RPI3 swap experiments ["was killed: out of swap space" with: "v_free_count: 5439, v_inactive_count: 1"]

Mark Johnston markj at freebsd.org
Mon Aug 6 15:58:45 UTC 2018

On Wed, Aug 01, 2018 at 09:27:31PM -0700, Mark Millard wrote:
> [I have a top-posted introduction here in reply
> to a message listed at the bottom.]
> Bob P. meet Mark J. Mark J. meet Bob P. I'm
> hopinh you can help Bob P. use a patch that
> you once published on the lists. This was from:
> https://lists.freebsd.org/pipermail/freebsd-current/2018-June/069835.html
> Bob P. has been having problems with an rpi3
> based buildworld ending up with "was killed:
> out of swap space" but when the swap partitions
> do not seem to be heavily used (seen via swapinfo
> or watching top).
> > The patch to report OOMA information did its job, very tersely.
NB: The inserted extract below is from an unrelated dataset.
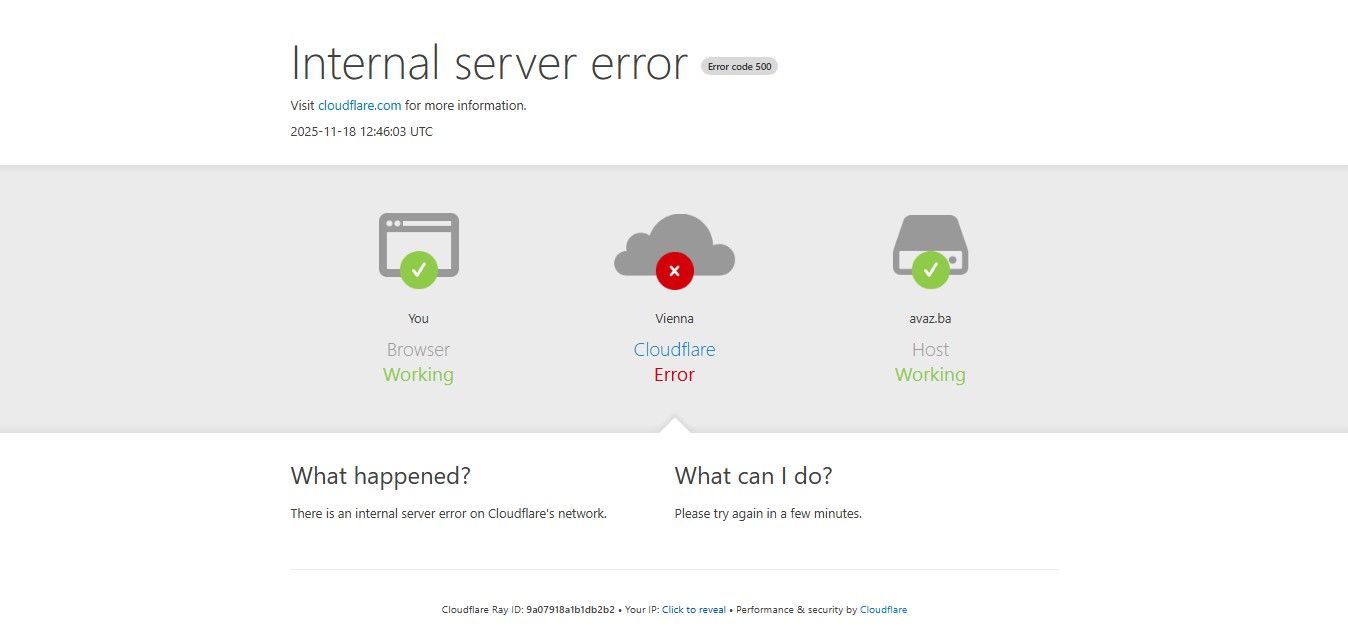Screen dimensions: 1348x632
Task: Click the Error code 500 badge
Action: (739, 66)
The console reported
> > v_free_count: 5439, v_inactive_count: 1
> > Aug  1 18:08:25 www kernel: pid 93301 (c++), uid 0, was killed: out of swap space
> > 
> > The entire buildworld.log and gstat output are at
> > http://www.zefox.net/~fbsd/rpi3/swaptests/r336877M/
> > 
> > It appears that at 18:08:21 a write to the USB swap device took 530.5 ms, 
> > next top was killed and ten seconds later c++ was killed, _after_ da0b
> > was no longer busy.

My suspicion, based on the high latency, is that this is a consequence
of r329882, which lowered the period of time that the page daemon will
sleep while waiting for dirty pages to be cleaned.  If a certain number
of consecutive wakeups and queue scans occur without making progress,
the OOM killer is triggered.  That number is vm.pageout_oom_seq - could
you try increasing it by a factor of 10 and retry your test?
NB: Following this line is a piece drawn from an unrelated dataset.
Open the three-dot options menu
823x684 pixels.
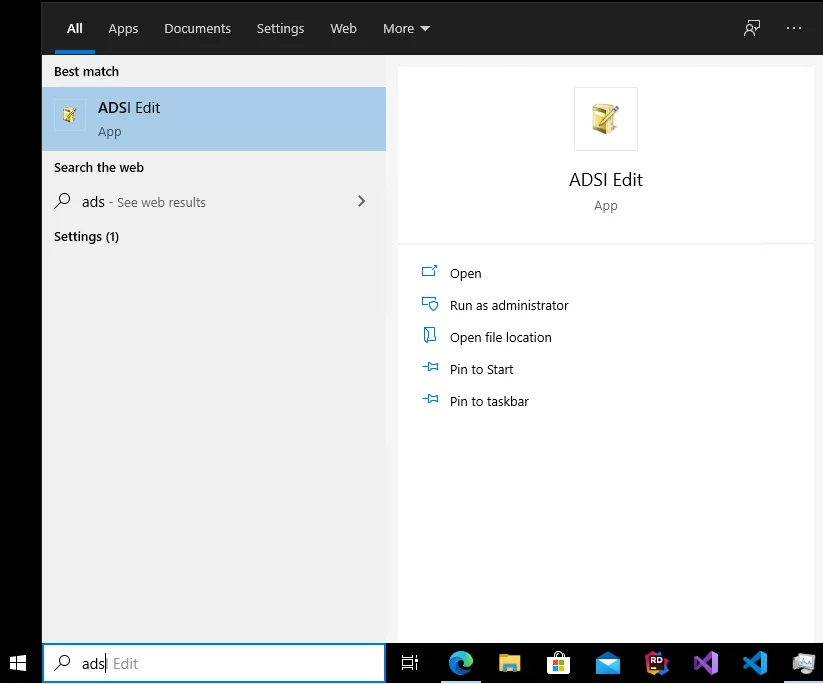[x=794, y=28]
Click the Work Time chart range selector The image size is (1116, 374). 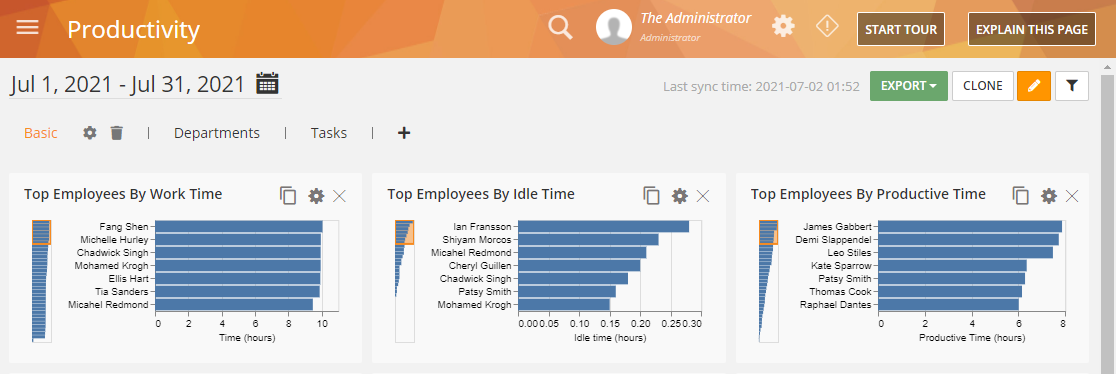41,232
> > This buildworld stopped a quite a bit earlier than usual; most of the time
> > the buildworld.log file is close to 20 MB at the time OOMA acts. In this case
> > it was around 13 MB. Not clear if that's of significance.
> > 
> > If somebody would indicate whether this result is informative, and any possible
> > improvements to the test, I'd be most grateful. 

If the above suggestion doesn't help, the next thing to try would be to
revert the oom_seq value to the default, apply this patch, and see if
the problem continues to occur.  If this doesn't help, please try
applying both measures, i.e., set oom_seq to 120 _and_ apply the patch.

diff --git a/sys/vm/vm_pagequeue.h b/sys/vm/vm_pagequeue.h
index fb56bdf2fdfc..29a16060253f 100644
--- a/sys/vm/vm_pagequeue.h
+++ b/sys/vm/vm_pagequeue.h
@@ -74,7 +74,7 @@ struct vm_pagequeue {
 } __aligned(CACHE_LINE_SIZE);
 struct vm_batchqueue {